Broker's call: ICICI Lombard (Buy)

| Updated on January 22, 2019 Published on January 22, 2019


ICICI Lombard (Buy)

CMP: ₹846

Target: ₹1,030

In 3QFY19, ICICI Lombard recorded strong gross growth in premium of 26 per cent y-o-y driven by the motor third party (TP) business (+66 per cent y-o-y increase). The insurer was a significant beneficiary of the court ruling on mandatory long-term motor TP insurance given its dominance in motor sub-segments such as private cars and two-wheelers. However, PAT of ₹239 crore was a bit weak, growing just 3 per cent y-o-y. Softer PAT growth was on account of a) higher first-year commission rate on long-term motor TP policies; and b) 86 per cent y-o-y increase in sales promotion expenses on account of up-fronting other acquisition costs.
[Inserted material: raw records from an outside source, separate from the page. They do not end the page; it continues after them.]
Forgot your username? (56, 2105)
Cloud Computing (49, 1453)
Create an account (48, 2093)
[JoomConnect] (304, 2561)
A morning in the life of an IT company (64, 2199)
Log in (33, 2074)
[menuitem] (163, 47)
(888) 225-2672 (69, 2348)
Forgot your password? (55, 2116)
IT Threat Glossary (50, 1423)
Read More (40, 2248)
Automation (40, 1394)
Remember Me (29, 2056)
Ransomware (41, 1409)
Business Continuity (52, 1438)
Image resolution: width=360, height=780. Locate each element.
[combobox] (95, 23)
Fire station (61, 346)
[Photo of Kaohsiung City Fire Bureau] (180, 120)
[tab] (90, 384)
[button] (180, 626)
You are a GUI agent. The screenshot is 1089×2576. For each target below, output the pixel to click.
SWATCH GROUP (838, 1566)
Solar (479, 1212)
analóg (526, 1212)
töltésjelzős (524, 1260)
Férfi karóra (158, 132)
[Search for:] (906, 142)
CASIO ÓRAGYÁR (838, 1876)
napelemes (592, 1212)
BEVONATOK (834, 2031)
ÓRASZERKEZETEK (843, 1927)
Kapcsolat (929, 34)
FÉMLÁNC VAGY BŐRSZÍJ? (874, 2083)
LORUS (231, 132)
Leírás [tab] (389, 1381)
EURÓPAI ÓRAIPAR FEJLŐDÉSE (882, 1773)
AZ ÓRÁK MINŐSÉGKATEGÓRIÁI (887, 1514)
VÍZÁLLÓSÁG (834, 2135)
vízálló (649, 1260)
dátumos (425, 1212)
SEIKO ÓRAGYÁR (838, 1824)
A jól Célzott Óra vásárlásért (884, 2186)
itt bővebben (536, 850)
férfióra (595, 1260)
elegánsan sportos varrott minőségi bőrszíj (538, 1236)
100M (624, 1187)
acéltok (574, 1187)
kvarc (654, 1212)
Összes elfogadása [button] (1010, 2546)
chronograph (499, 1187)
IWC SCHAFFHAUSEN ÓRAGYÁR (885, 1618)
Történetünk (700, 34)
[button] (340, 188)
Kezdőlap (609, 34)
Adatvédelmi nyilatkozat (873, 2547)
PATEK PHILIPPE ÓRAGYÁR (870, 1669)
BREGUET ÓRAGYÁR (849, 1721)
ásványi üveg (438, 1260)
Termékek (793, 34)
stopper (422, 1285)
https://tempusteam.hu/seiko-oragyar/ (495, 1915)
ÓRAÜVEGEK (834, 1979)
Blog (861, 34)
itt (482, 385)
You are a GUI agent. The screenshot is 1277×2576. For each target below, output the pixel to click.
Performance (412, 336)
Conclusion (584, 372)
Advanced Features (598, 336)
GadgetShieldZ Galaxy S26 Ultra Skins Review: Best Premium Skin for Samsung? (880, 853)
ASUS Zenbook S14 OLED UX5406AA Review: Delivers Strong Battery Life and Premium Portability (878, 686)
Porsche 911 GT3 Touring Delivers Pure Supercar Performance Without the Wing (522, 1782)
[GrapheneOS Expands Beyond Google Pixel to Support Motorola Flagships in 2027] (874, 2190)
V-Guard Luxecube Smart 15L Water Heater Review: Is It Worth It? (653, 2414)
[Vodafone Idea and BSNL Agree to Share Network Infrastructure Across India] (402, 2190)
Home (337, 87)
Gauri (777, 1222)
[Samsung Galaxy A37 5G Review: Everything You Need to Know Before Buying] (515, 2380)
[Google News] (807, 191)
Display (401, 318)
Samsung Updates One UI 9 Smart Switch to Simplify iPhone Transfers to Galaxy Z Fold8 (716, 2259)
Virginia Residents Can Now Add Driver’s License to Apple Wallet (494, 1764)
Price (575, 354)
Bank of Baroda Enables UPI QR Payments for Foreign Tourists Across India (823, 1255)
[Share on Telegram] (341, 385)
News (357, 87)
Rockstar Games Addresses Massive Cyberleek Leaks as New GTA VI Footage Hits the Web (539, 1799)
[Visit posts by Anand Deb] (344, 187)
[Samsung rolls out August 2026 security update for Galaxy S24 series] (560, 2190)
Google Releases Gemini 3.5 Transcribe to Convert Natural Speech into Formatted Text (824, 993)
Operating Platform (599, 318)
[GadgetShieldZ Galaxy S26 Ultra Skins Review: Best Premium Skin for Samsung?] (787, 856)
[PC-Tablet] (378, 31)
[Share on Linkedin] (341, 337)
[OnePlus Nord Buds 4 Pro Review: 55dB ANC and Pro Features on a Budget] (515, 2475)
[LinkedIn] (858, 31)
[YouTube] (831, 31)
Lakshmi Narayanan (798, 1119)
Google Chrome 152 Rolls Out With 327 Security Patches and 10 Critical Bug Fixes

We believe ICICI Lombard is well-positioned to deliver 16 per cent GDPI growth — in line with the industry — over FY18-21E, enabled by i) structural factors such as a) non-life under-penetration and low density as well as b) urbanisation and rising asset ownership; ii) granular focus on niche segments within Motor/Health; and iii) a diversified and productive distribution network.

We value the stock at 28x March 21E EPS for a PAT CAGR of 25 per cent over FY18-21E and ROE of 22 per cent by FY21E. We maintain ‘buy’ rating with a TP of ₹1,030.